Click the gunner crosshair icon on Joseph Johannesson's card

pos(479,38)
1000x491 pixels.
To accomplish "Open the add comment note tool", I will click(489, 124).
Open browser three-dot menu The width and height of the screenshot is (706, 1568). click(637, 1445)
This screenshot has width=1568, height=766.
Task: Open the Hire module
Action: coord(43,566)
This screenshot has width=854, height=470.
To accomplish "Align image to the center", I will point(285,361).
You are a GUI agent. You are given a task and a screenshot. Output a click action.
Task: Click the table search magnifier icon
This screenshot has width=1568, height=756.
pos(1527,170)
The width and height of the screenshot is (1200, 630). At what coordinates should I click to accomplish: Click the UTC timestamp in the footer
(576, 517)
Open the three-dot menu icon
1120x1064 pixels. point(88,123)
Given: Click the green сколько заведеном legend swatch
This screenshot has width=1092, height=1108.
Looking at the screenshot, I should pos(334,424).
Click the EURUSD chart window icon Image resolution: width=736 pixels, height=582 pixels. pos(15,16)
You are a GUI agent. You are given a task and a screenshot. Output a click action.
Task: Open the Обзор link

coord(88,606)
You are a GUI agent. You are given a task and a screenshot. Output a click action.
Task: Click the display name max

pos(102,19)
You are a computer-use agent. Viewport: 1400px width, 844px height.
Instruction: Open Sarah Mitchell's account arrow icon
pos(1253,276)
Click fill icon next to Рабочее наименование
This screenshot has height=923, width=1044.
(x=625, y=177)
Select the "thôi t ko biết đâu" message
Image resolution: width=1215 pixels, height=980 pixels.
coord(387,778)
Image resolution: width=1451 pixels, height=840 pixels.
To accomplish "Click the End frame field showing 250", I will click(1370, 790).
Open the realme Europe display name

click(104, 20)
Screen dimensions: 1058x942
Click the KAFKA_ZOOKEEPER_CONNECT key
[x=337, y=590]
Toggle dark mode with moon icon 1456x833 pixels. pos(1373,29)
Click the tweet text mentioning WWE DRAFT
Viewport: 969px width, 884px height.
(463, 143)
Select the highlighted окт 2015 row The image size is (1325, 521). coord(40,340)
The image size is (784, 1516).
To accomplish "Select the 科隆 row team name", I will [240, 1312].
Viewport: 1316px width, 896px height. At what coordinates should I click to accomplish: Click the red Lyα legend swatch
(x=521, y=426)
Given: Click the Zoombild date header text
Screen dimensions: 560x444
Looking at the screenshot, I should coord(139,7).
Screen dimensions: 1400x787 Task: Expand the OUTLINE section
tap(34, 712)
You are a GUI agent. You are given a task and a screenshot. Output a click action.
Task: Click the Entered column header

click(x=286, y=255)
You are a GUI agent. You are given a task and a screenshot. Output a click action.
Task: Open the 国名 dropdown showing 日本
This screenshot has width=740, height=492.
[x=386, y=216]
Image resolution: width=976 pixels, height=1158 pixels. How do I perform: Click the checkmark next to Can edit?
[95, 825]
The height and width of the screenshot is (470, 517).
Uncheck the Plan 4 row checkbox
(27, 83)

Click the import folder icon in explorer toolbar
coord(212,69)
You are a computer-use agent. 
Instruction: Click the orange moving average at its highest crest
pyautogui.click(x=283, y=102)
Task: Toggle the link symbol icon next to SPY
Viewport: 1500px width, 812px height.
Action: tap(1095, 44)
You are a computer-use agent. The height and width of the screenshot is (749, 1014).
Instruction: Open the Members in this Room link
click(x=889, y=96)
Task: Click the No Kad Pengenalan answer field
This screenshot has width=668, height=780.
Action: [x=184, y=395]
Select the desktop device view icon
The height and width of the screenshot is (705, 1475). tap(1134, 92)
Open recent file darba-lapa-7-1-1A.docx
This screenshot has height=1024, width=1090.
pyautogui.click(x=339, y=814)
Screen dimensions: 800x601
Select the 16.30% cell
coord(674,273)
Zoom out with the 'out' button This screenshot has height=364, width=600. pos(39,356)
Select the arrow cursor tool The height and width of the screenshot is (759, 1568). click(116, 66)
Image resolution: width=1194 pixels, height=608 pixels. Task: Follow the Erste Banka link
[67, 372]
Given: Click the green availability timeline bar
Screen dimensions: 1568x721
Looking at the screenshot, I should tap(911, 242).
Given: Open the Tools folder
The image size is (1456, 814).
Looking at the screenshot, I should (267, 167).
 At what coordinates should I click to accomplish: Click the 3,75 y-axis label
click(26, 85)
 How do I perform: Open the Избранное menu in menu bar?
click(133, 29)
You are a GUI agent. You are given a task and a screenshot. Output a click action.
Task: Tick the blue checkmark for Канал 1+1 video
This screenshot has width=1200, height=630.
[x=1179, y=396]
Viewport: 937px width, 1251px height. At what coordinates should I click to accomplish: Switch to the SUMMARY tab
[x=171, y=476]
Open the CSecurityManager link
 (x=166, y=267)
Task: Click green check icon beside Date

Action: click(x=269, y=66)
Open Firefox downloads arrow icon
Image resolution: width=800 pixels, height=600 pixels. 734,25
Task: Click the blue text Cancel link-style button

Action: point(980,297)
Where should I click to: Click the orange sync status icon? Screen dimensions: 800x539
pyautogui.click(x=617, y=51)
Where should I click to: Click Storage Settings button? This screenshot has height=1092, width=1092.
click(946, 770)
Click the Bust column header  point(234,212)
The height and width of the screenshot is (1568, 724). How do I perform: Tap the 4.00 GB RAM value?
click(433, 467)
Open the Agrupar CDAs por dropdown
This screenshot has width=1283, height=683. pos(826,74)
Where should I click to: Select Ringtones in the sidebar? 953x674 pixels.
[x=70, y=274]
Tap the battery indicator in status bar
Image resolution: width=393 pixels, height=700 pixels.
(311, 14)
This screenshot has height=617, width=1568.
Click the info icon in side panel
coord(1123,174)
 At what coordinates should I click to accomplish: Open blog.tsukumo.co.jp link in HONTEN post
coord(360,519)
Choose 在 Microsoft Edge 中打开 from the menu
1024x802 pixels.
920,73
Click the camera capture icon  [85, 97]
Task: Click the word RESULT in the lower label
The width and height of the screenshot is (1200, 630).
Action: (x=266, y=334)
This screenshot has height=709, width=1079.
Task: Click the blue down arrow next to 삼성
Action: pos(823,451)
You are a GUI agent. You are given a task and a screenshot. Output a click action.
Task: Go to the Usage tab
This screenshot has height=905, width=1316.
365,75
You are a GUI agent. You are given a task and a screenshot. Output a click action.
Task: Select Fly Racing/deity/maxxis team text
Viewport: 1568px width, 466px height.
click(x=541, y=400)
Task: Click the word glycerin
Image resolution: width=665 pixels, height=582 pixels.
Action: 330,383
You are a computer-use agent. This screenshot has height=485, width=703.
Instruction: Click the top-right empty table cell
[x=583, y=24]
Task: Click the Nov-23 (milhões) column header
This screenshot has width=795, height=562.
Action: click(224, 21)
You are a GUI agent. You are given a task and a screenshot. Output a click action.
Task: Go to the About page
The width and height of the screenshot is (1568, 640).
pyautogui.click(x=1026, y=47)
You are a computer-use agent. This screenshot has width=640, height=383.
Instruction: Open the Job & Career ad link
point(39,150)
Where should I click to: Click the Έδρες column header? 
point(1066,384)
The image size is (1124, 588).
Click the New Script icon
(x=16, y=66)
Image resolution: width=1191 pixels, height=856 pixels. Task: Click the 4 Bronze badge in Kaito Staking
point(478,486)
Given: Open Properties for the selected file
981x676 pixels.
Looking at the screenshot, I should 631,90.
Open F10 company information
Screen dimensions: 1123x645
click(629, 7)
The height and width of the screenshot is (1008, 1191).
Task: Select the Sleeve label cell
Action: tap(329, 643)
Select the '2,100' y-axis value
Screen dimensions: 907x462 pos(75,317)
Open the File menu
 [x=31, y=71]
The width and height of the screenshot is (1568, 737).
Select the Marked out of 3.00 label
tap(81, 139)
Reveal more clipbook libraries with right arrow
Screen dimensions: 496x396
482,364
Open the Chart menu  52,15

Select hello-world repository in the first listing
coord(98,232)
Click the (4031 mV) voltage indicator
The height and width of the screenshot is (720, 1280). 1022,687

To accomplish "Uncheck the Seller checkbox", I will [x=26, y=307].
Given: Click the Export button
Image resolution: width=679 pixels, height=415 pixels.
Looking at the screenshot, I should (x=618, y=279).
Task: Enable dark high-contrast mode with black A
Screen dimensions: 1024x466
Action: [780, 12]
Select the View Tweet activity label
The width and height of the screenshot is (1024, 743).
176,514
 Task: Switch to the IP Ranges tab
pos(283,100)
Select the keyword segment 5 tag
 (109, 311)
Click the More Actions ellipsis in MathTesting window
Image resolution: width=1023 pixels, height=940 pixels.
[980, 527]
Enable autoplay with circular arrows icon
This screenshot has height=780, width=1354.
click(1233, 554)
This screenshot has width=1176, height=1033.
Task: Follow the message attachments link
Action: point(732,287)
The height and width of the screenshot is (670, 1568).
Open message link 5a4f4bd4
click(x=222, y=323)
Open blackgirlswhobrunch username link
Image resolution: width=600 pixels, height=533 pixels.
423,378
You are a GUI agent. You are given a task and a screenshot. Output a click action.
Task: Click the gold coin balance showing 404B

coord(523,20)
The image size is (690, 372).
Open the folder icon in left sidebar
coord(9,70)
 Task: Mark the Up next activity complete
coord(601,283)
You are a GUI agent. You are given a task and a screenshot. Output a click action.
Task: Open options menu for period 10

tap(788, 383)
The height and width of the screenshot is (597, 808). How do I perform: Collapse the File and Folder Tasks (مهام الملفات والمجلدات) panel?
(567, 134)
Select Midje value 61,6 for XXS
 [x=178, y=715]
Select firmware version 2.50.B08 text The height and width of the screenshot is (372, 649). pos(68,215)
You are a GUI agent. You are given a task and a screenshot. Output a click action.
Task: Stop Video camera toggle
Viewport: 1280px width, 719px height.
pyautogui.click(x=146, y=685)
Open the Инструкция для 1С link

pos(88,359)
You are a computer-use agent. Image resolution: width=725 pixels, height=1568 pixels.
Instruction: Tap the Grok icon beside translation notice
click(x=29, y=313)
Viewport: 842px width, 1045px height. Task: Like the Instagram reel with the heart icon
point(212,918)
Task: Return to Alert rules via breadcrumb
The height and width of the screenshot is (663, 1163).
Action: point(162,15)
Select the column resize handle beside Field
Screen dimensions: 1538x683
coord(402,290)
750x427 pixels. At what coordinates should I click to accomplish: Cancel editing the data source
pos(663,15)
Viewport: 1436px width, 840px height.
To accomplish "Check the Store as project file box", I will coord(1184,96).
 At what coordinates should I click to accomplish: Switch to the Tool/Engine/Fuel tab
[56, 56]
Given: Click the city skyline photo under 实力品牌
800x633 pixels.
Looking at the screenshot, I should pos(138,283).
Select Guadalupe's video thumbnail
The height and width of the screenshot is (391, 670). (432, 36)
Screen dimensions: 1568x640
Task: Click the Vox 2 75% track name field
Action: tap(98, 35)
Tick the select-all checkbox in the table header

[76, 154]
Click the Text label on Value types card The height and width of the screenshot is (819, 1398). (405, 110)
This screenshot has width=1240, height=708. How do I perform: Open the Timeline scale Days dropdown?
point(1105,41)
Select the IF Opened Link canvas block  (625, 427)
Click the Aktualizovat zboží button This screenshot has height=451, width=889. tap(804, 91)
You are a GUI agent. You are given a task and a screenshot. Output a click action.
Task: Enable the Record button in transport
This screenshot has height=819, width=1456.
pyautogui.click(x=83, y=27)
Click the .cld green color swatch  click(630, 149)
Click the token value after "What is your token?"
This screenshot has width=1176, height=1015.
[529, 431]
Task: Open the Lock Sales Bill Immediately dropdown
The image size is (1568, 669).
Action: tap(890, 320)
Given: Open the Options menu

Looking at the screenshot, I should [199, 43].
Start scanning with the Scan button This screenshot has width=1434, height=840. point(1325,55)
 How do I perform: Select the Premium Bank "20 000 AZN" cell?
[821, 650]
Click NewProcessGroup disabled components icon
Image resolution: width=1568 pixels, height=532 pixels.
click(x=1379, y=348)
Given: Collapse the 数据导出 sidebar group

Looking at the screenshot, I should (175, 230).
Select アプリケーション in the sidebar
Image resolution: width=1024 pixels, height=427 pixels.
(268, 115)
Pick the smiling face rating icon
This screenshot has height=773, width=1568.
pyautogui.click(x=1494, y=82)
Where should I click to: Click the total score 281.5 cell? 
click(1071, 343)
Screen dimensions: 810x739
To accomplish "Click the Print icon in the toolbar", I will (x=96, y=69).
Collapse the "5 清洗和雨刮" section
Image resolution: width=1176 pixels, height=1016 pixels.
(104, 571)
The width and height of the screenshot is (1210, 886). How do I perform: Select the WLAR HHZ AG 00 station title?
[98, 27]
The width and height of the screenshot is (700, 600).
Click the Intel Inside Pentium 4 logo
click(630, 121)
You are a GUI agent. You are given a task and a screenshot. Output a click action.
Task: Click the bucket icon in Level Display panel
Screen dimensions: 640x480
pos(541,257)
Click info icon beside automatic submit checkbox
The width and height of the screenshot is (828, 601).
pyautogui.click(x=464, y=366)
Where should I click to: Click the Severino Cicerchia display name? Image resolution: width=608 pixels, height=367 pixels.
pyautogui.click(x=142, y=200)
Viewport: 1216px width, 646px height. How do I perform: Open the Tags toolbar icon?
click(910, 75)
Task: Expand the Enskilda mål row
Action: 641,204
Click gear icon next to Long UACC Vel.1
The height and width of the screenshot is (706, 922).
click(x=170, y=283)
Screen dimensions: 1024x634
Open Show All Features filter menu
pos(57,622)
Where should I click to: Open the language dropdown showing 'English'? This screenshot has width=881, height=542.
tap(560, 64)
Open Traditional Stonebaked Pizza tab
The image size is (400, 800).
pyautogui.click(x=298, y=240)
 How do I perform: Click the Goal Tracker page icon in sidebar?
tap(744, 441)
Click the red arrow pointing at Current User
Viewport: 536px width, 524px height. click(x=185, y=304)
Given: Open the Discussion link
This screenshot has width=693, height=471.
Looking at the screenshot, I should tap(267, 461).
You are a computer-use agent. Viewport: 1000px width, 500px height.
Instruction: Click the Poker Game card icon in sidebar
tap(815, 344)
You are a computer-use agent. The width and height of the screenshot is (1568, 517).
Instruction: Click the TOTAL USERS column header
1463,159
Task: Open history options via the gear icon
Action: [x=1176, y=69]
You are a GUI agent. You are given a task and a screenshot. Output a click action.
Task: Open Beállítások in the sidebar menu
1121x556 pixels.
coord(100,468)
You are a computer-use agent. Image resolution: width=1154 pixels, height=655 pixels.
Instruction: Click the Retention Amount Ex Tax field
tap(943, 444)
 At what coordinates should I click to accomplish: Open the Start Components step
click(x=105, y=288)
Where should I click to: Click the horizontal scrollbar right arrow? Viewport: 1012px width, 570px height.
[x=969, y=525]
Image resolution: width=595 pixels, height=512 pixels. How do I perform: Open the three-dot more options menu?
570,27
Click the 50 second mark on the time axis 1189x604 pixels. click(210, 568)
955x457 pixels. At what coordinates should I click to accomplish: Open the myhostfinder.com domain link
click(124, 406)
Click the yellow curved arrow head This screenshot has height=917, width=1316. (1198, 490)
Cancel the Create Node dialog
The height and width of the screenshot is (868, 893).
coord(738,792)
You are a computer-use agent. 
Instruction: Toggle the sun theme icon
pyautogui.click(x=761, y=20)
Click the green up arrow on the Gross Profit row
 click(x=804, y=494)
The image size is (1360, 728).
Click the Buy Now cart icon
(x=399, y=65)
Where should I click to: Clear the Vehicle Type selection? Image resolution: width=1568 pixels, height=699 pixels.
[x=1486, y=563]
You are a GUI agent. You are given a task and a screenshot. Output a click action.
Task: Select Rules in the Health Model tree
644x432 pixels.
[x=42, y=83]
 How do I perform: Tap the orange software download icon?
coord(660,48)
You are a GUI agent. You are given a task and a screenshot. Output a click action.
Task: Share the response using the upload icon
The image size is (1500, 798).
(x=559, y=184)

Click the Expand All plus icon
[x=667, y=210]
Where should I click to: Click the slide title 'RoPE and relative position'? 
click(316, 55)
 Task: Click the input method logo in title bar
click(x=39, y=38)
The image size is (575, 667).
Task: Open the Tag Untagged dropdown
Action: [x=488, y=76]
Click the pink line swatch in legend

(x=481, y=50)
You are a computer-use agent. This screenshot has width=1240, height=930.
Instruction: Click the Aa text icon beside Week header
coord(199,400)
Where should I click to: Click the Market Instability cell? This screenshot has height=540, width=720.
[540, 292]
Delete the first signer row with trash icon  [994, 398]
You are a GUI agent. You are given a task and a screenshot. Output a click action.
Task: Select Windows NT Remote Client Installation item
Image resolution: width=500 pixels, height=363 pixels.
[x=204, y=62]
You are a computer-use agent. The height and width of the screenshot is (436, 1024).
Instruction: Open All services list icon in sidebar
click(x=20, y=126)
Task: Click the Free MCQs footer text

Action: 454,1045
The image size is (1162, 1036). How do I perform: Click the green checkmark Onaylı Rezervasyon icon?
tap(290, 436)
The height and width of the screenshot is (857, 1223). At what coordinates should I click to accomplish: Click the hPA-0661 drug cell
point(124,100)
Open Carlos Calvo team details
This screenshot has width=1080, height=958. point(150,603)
════════
→ Exercise
In how many lines of the data does the string "camera" occur? Answer with the number and nothing else.

→ Solution to this exercise
2